# EXERCISE
In the data, extract each line that holds the string "pixels".

[[ EXERCISE INPUT open ]]

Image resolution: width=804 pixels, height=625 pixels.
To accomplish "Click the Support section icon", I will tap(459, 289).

[[ EXERCISE INPUT closed ]]
[[ EXERCISE INPUT open ]]

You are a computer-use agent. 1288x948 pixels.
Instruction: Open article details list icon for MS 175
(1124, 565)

[[ EXERCISE INPUT closed ]]

# ANSWER TO THIS TASK
Image resolution: width=804 pixels, height=625 pixels.
You are a computer-use agent. 1288x948 pixels.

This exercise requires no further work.